Investieren, Sparen und den Spitzensteuersatz erhöhen
Dabei folgt das Konzept der Überzeugung, dass eine ausschließlich aufs Sparen ausgerichtete Wirtschaftspolitik die Konjunkturerholung gefährden würde: "Unser größtes Problem ist die miserable Nettoinvestitionsquote der privaten Unternehmen. Den mutigen kleinen und mittelständischen Betrieben, die jetzt investieren, muss der Staat Anreize und Hilfen geben. Denn sie sichern und schaffen in der Krise Arbeitsplätze", bekräftigte der SPD-Vorsitzende: steuerliche Entlastung für kleine und mittelständische Betriebe bei Investitionen und für zukunftsgerichtete Forschung und Entwicklung.
Sparen ließe sich vor allem bei überflüssigen Subventionen, etwa bei den von Schwarz-Gelb eingeführten Steuervergünstigungen für Hotelbesitzer oder auch durch den Abbau von "ökologisch schädlichen Vergünstigungen", beispielsweise für Dienstwagen.
Stärken will Gabriel auf der anderen Seite die Einnahmeseite, unter anderem durch die Erhöhung des Spitzensteuersatzes bei besonders hohen Einkommen – auch, um Investitionen in Bildung zu ermöglichen. "Wir sollten den Spitzensteuersatz von 42 auf 48 oder 49 Prozent anheben. Allerdings sollte er erst später einsetzen als bei rund 53.000 Euro, wie es derzeit der Fall ist."
Scharf kritisierte Gabriel auch die fehlende wirtschaftspolitische Abstimmung der Bundesregierung mit den internationalen Partnern.

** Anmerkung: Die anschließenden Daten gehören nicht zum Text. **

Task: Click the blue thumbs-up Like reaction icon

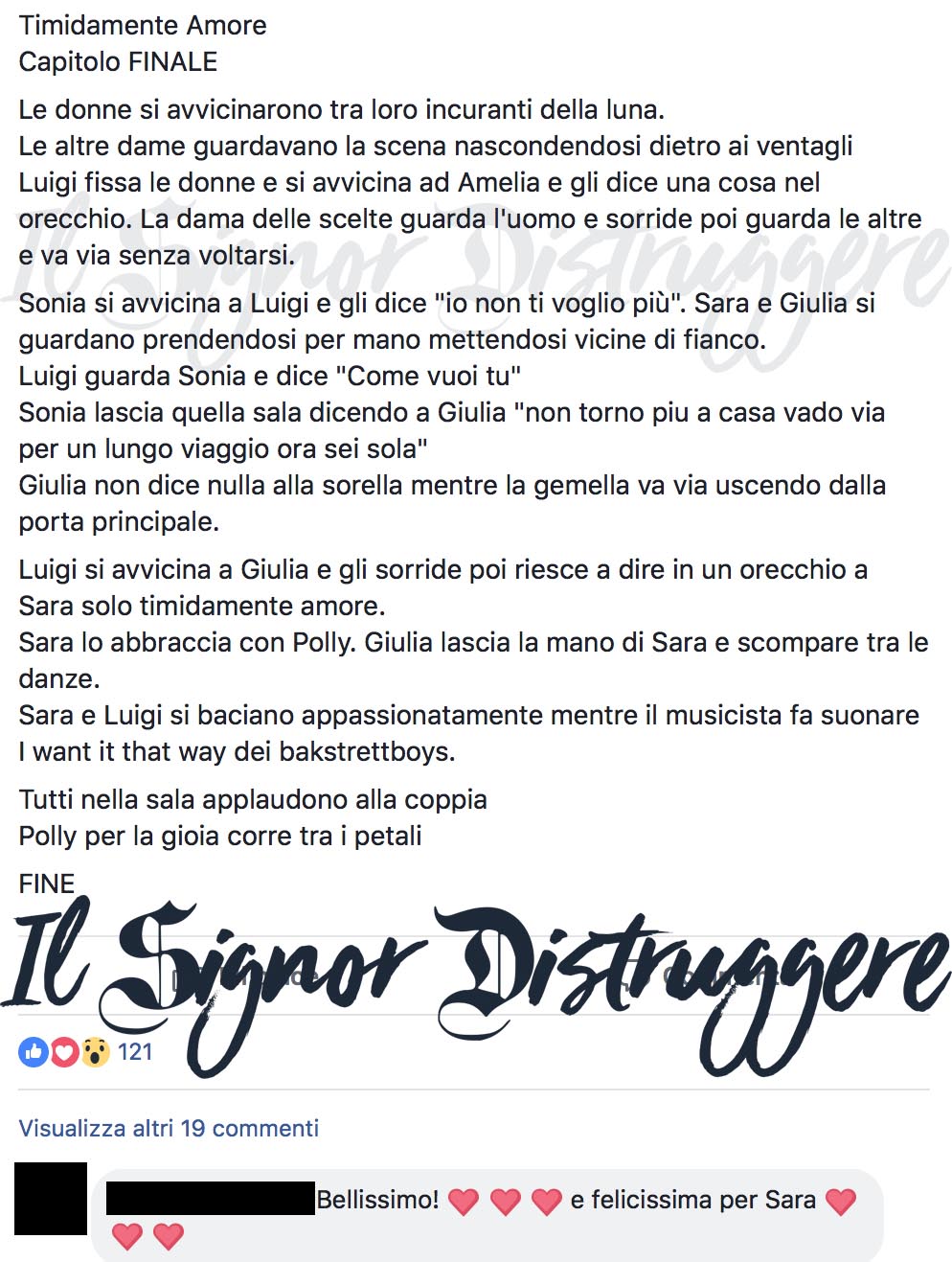Action: pyautogui.click(x=34, y=1052)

So habe das Verhältnis zu Frankreich einen beispiellosen Tiefpunkt erreicht. Dringend notwendig sei aber eine bessere Zusammenarbeit in der Wirtschafts-, Finanz- und Steuerpolitik. Dies versuche Merkel zu verhindern, "weil die Franzosen von uns fordern würden, was am dringendsten ist", unterstrich der SPD-Vorsitzende: "eine produktivitätsorientierte Lohnpolitik".